Estaba leyendo un mensaje que alguien conocido subió a sus cuentas de Twitter y demás como video. En él, la mujer, usualmente seria, que no había sido conocida por ningún exabrupto en su vida, hizo algo inconcebible para quienes la hemos tratado.

El video tomado por ella misma en la modalidad de Selfie la mostraba con el rostro en close-up. Se veía enfurecida. Se reflejaba en el espejo de un baño, quizás de su oficina, con rastros de haber llorado por algún problema que acababa de tener allí.

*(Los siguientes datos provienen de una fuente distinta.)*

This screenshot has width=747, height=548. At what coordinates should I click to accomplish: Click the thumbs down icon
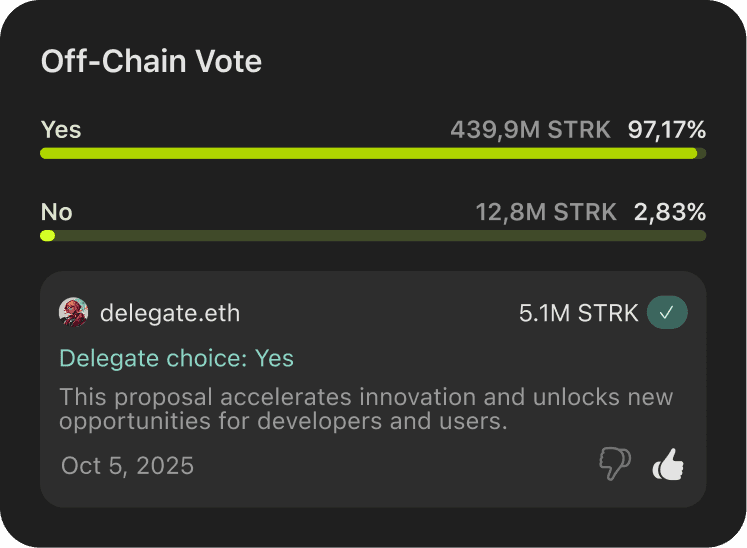[x=614, y=464]
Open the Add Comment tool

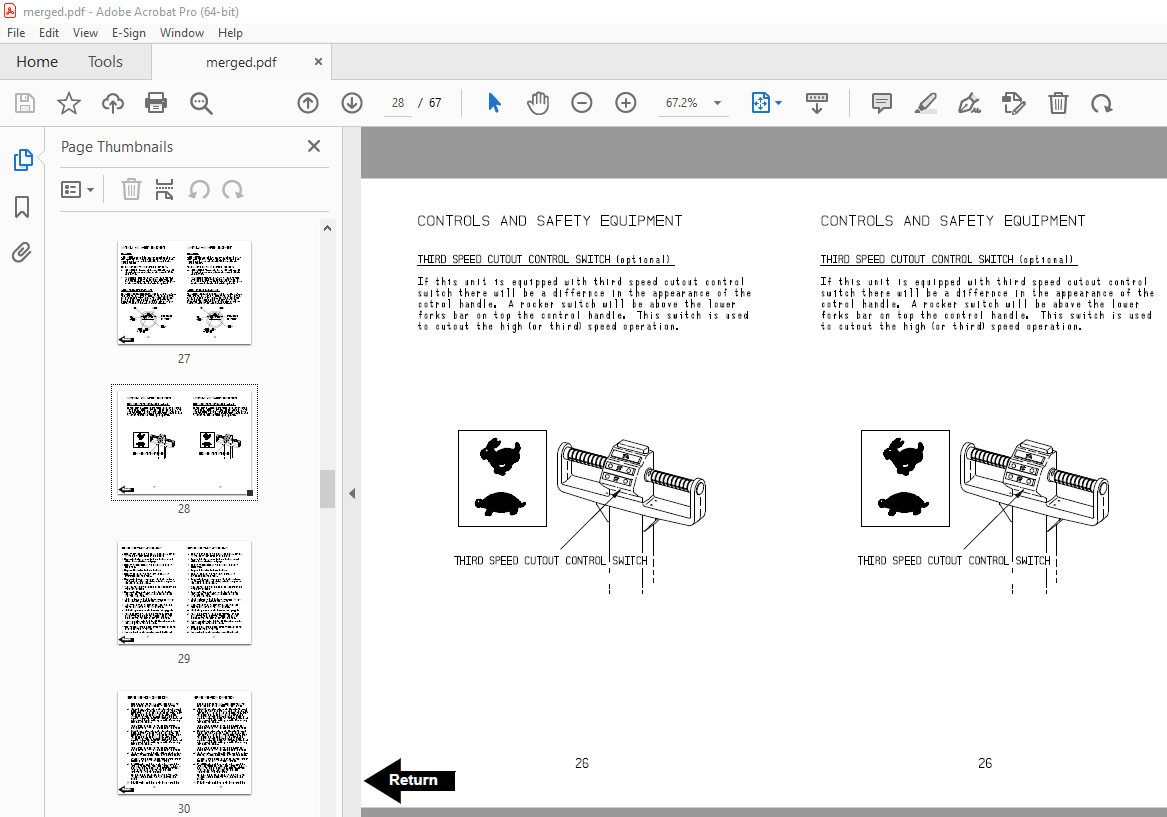click(881, 102)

“Estoy harta –decía– estos (mencionaba un grupo étnico hispano) me tienen hasta la... (lanzando el primer improperio). ¡No los resisto! Por mí se pueden ir todos al infierno en este momento. Son unos hijos de... Y espero que se los lleve...” El último insulto, con folclórico lenguaje, era el colofón del mensaje de 40 segundos.

Me quedé helada. No por lo que dijera y que no hubiésemos escuchado antes, sino por tratarse de ella. No lo podía creer. Poco a poco otras amistades comenzaron a llamarme. “¿Has visto lo que Fulanita de tal subió en las redes?”

“¿Qué le pasó? –decían algunas– ella no es capaz de insultar a nadie, mucho menos a una comunidad que la ha querido hasta el día de hoy. Esos adjetivos hacia nosotros no le hacen ningún favor”.

Otra miembro de la comunidad atacada en el mensaje era más dura.

“Espero que no se me acerque nunca más, ni que me dedique el saludo, porque entonces sí que le voy a decir tres verdades, porque yo soy parte de esos a los que ofendió en su video; y por tanto no tiene nada que tratar conmigo”.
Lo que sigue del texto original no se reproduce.